*Your goal*. Repeat all of the data word for word so that only the pictures are missing from the copy.

*Dataset content*.

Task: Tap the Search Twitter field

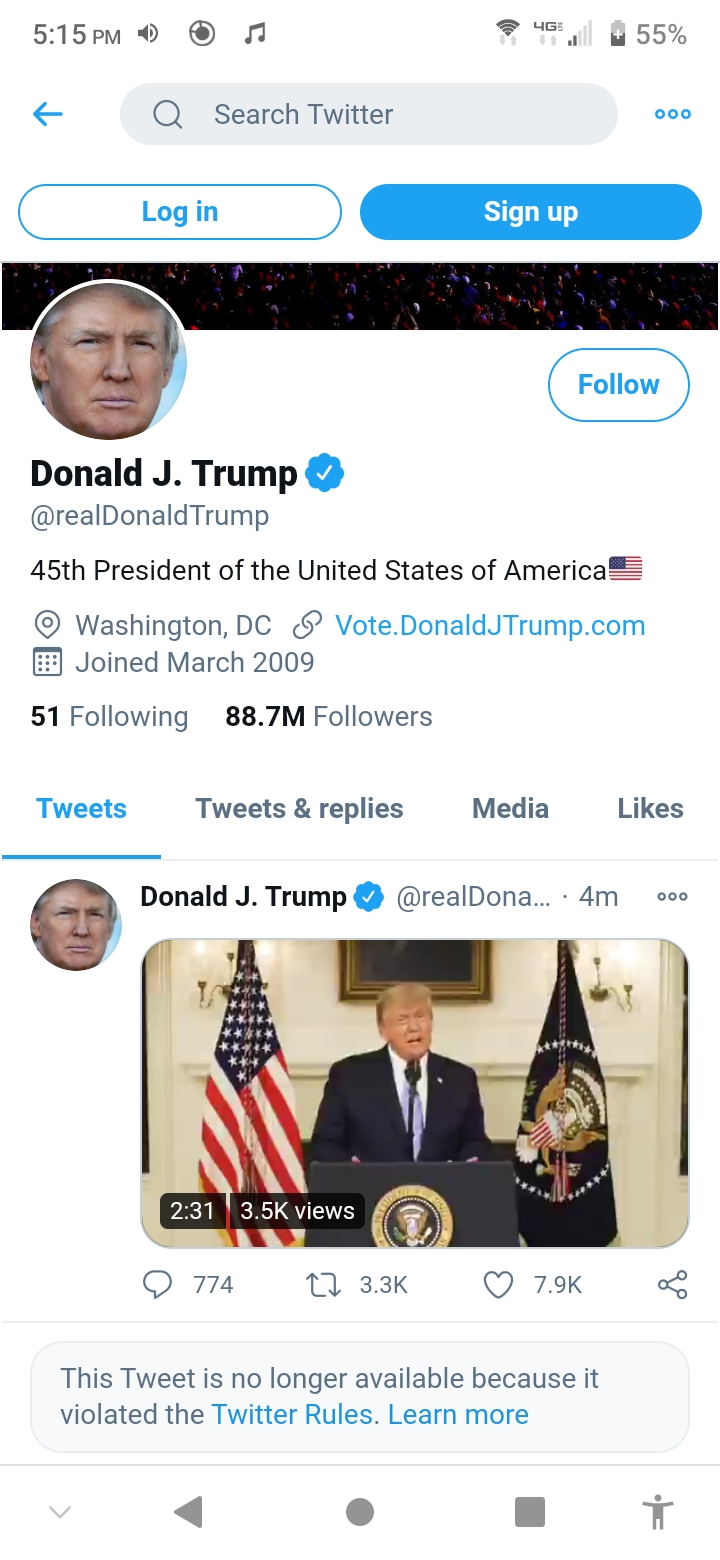Action: pyautogui.click(x=368, y=114)
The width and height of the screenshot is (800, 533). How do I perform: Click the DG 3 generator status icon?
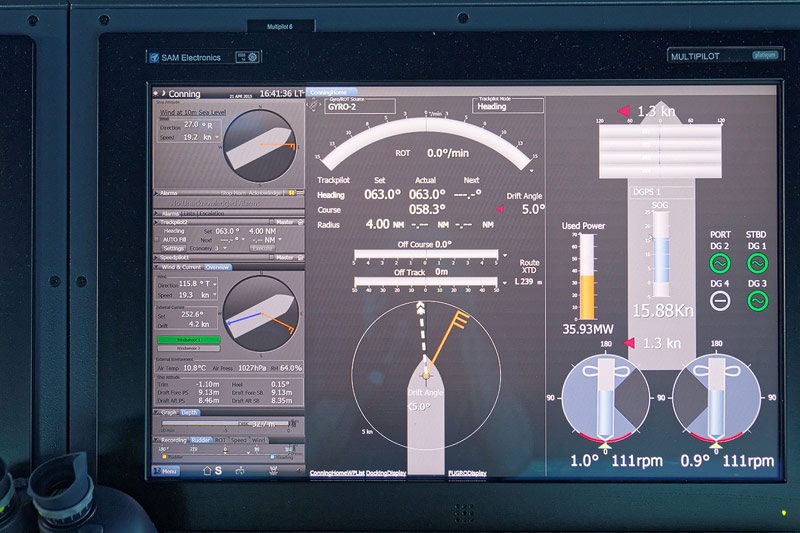[757, 300]
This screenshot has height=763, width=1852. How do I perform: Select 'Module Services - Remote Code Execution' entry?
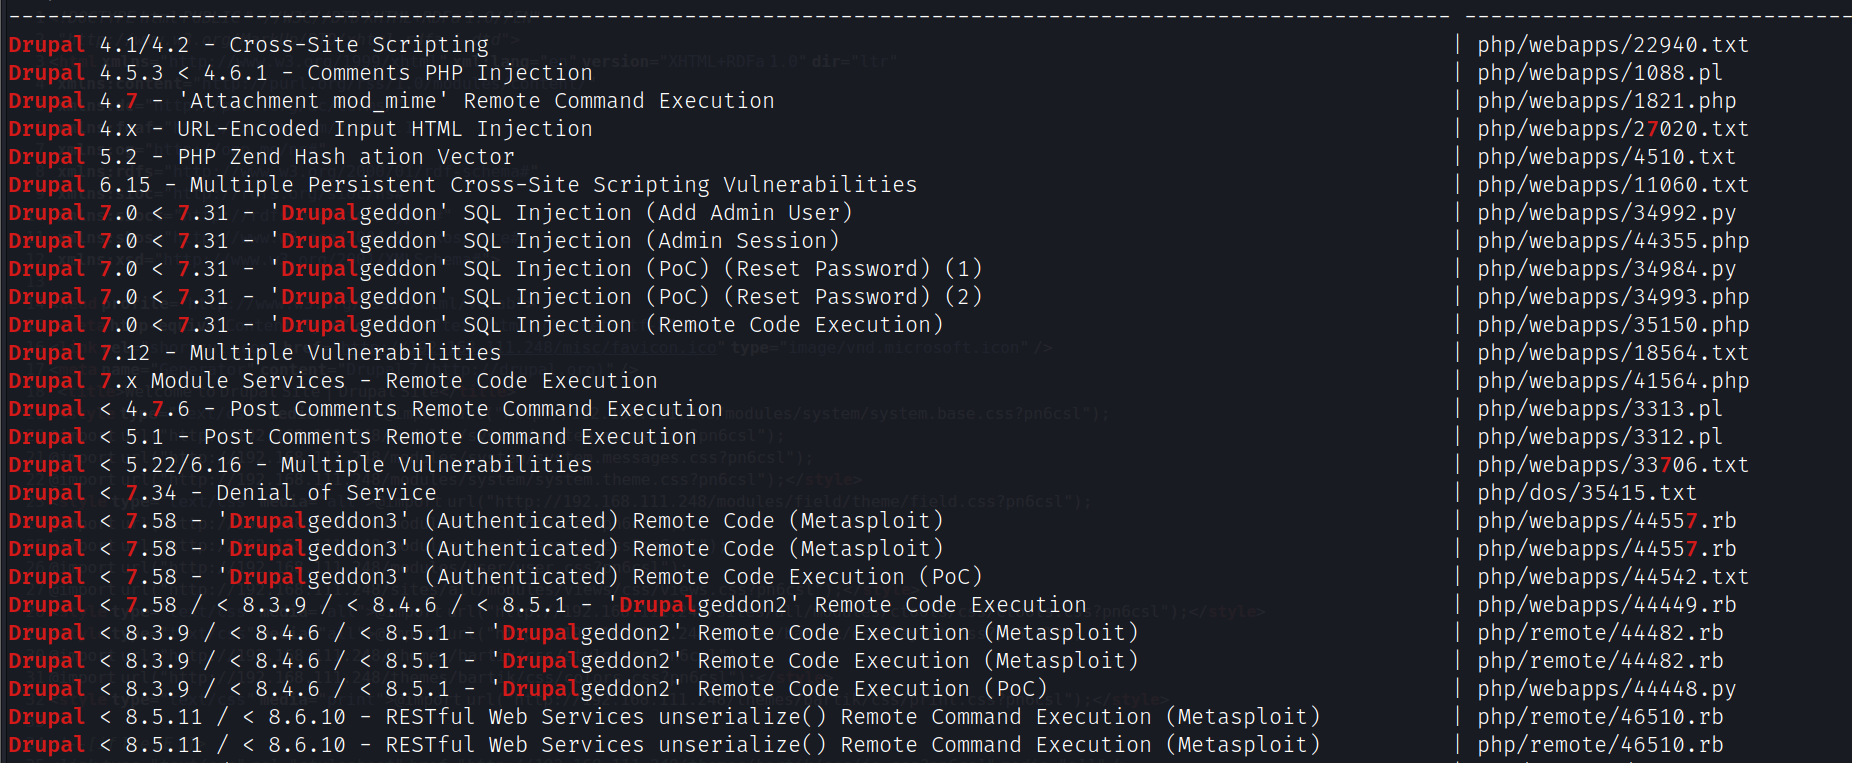coord(404,381)
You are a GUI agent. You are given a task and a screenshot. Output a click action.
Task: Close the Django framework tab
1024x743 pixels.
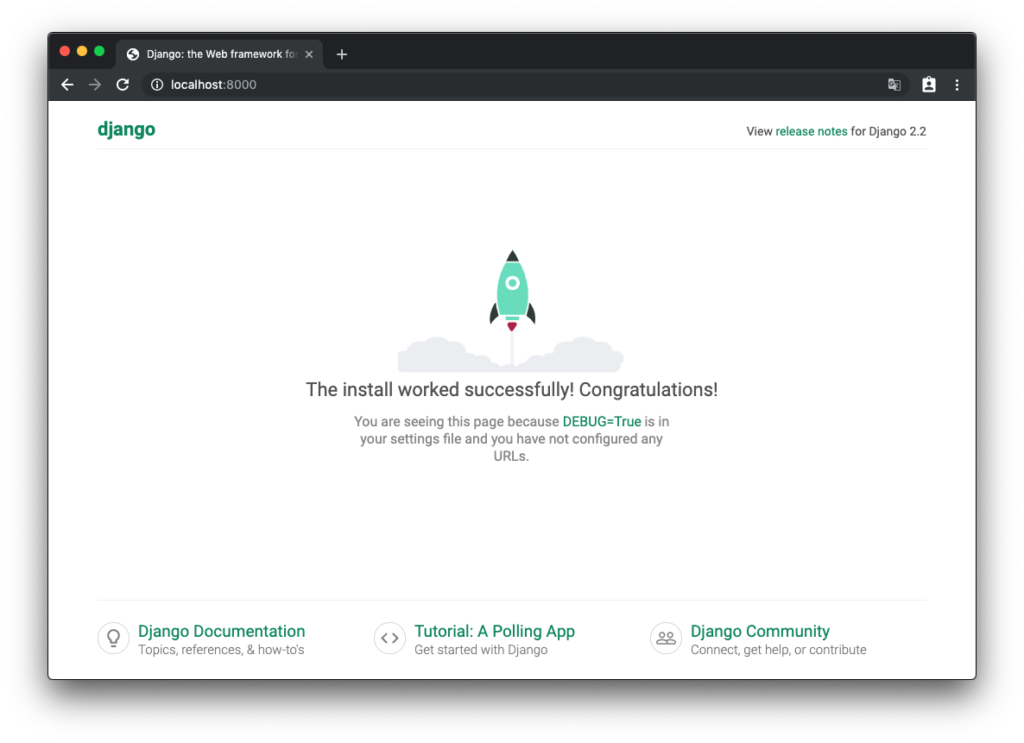pyautogui.click(x=309, y=54)
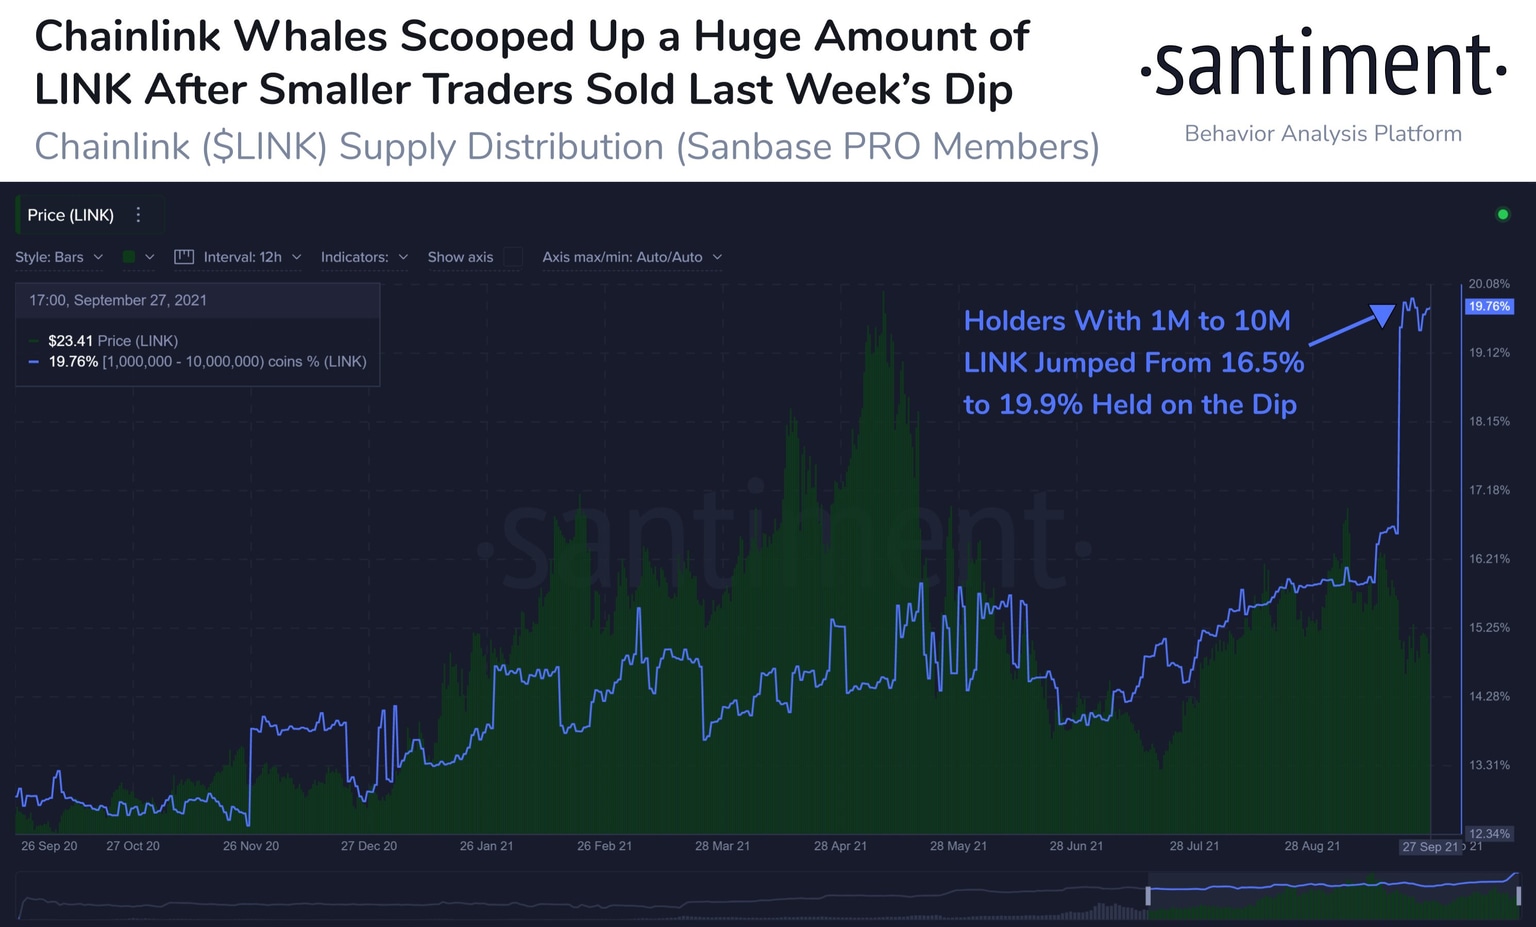1536x927 pixels.
Task: Click the Behavior Analysis Platform label
Action: (x=1322, y=133)
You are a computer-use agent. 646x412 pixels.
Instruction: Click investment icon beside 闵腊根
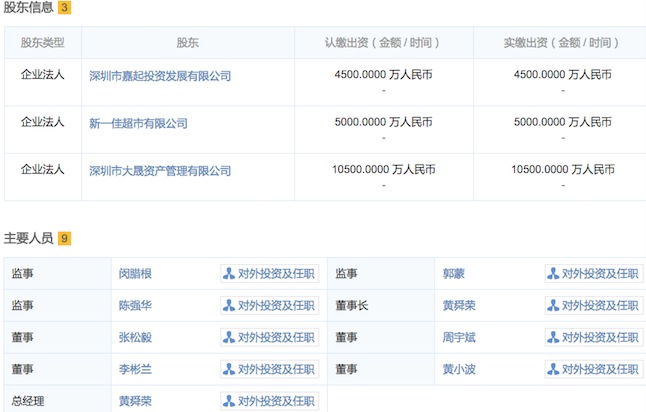(229, 273)
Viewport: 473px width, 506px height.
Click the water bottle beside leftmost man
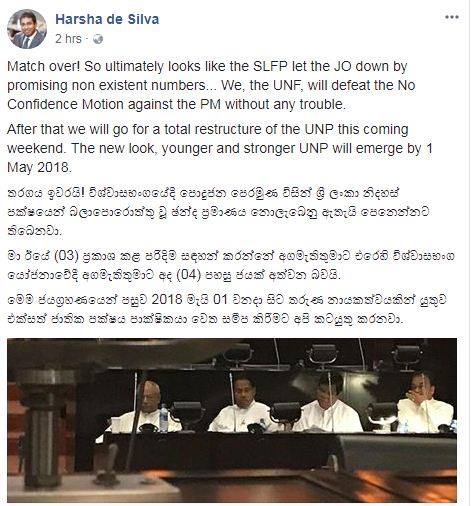coord(164,418)
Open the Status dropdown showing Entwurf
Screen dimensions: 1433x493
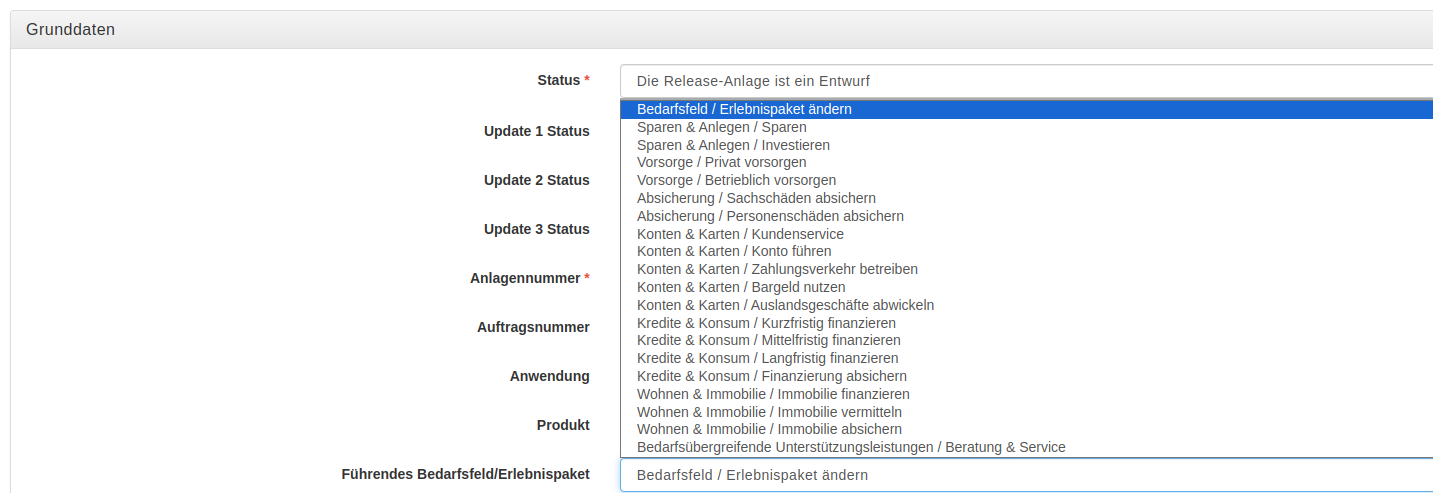(1026, 81)
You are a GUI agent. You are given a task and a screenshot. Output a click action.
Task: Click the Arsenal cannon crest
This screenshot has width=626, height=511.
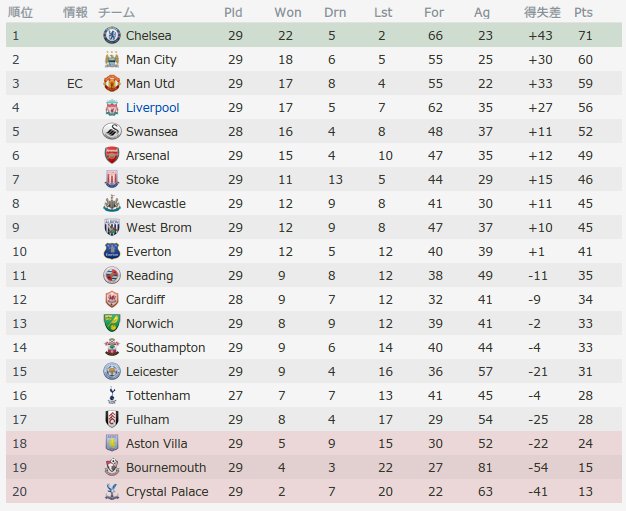tap(112, 155)
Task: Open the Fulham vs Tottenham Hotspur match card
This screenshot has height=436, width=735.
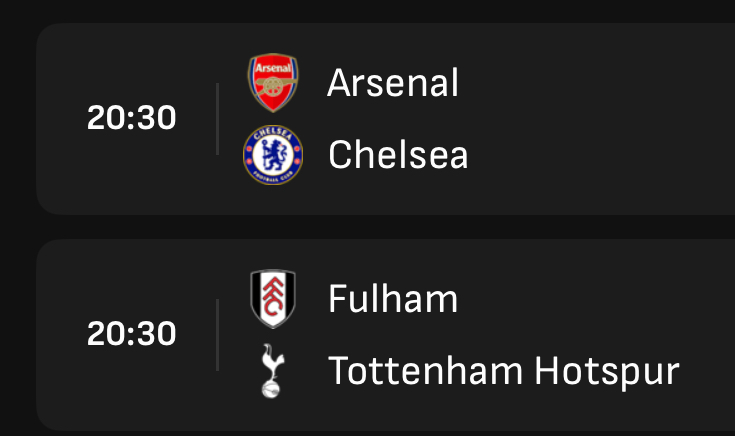Action: (385, 335)
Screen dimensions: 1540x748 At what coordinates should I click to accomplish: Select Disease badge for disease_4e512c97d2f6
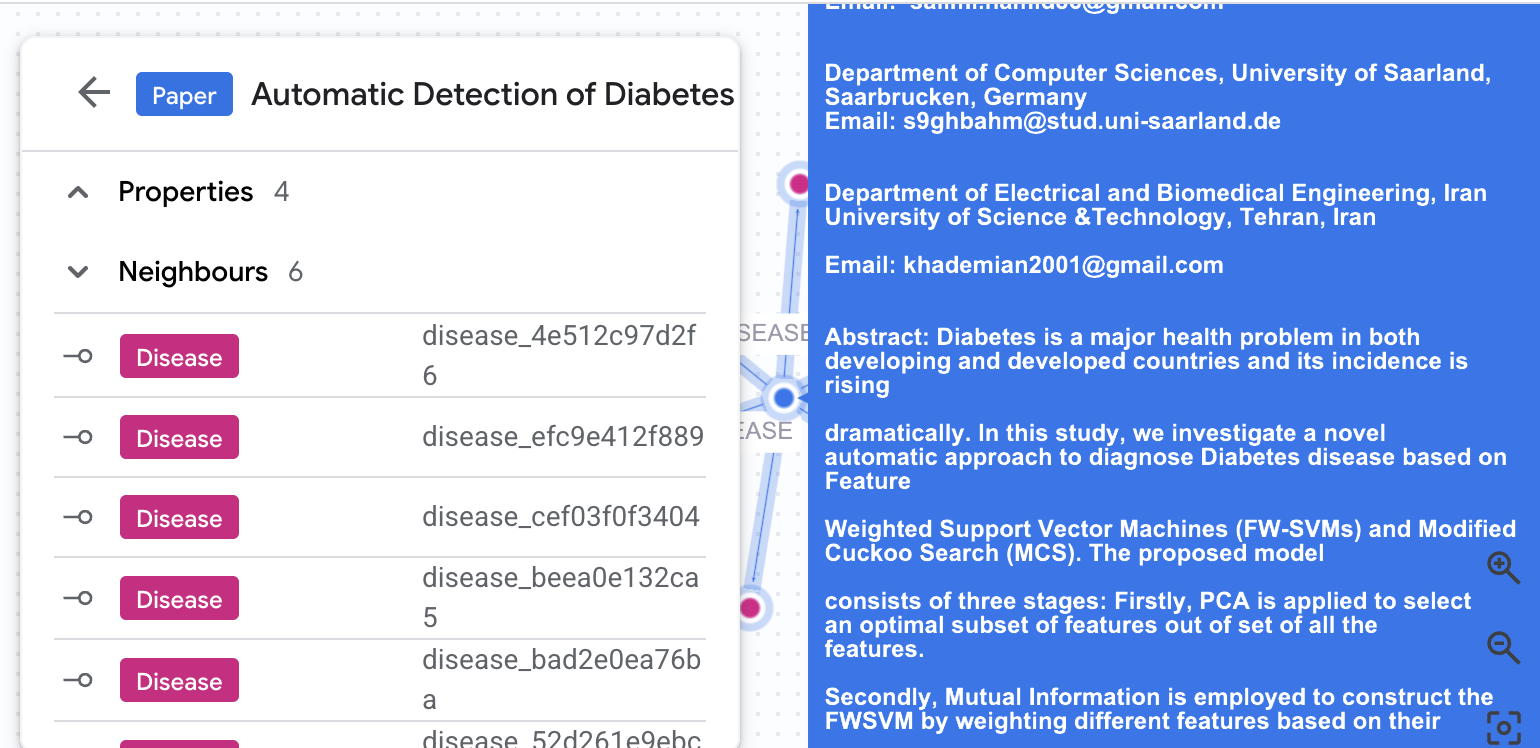tap(179, 357)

*Response to the task*.
Task: Tap the Search Twitter field

Action: pyautogui.click(x=368, y=114)
The width and height of the screenshot is (800, 533). How do I perform: Click the DG 3 generator status icon?
[757, 300]
This screenshot has height=763, width=1852. How do I perform: Select 'Module Services - Remote Code Execution' entry?
coord(404,381)
You are a GUI agent. You are given a task and a screenshot. Output a click action.
Task: Close the Django framework tab
1024x743 pixels.
pyautogui.click(x=309, y=54)
1536x927 pixels.
Task: Click the Behavior Analysis Platform label
Action: (x=1322, y=133)
You are a computer-use agent. 646x412 pixels.
Instruction: Click investment icon beside 闵腊根
(229, 273)
Viewport: 473px width, 506px height.
Click the water bottle beside leftmost man
coord(164,418)
Open the Status dropdown showing Entwurf
Screen dimensions: 1433x493
(1026, 81)
You are a GUI agent. You are given a task and a screenshot. Output a click action.
Task: Click the Arsenal cannon crest
This screenshot has width=626, height=511.
tap(112, 155)
Task: Open the Fulham vs Tottenham Hotspur match card
This screenshot has height=436, width=735.
Action: (385, 335)
Screen dimensions: 1540x748 At what coordinates should I click to accomplish: Select Disease badge for disease_4e512c97d2f6
tap(179, 357)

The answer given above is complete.